For years, Pixar (sometimes in collaboration with Disney) has created masterful shorts that have gone onto win multiple awards. Some of the most memorable ones are ‘Geri’s Game’, ‘For The Birds’ and ‘Piper’.
This year, they’ve been nominated at the Oscars for ‘Bao’. And as if that wasn’t enough, Pixar has already released yet another short that’s called ‘Purl’, which digs deep into a very relevant topic.
Pixar’s ‘Purl’ follows a ball of yarn on her first day at B.R.O. Capital, a company run by white men who crack lame jokes and work “aggressively”. And although that sounds weird, it becomes very evident that Purl represents every working woman in the world.
Purl begins her first day at the job trying to fit in, all the while staying true to her identity. However, after several attempts, she fails and literally transforms herself to be taken seriously by the men.
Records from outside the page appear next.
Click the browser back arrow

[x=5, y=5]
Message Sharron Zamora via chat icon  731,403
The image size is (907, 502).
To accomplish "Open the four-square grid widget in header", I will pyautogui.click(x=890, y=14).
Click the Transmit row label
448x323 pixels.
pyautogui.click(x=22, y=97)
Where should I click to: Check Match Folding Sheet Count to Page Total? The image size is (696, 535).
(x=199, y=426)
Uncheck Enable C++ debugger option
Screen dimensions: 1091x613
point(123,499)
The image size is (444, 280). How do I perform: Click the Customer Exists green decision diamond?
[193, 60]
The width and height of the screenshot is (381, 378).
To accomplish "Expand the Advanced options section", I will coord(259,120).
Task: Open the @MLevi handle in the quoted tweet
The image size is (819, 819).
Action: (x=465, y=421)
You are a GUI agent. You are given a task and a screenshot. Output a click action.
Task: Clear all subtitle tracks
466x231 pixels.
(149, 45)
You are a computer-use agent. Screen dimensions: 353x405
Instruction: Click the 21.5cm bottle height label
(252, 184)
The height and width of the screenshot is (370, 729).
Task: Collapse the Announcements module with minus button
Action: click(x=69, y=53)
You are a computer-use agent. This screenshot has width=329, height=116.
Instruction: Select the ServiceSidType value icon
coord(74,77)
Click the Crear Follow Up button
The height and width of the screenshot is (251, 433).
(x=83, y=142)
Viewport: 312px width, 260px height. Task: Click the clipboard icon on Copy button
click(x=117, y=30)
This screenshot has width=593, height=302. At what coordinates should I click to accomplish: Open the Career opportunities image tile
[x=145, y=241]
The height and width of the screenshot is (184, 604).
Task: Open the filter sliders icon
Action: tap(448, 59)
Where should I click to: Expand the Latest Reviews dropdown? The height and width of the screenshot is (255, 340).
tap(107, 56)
The difference between Purl and the generic men working in the company is obviously showcased through the character designs. But, if you look closely, you’ll notice that they’re animated differently as well.
Purl is the animated personification of every aspect that a woman brings to a job. However, be it sensibility, warmth or passion, it’s crushed by the male ego just for being a distinctive voice. That said, the short does end on an optimistic note with the arrival of Lacy.
Check it out for yourself:
It’s true that men are dominating every workplace in the world. But more of something/someone doesn’t mean it’s the right thing. And that can only be changed by listening to women who are out there doing the same job that men are (maybe with a lot more compassion), instead of making them conform to needless norms.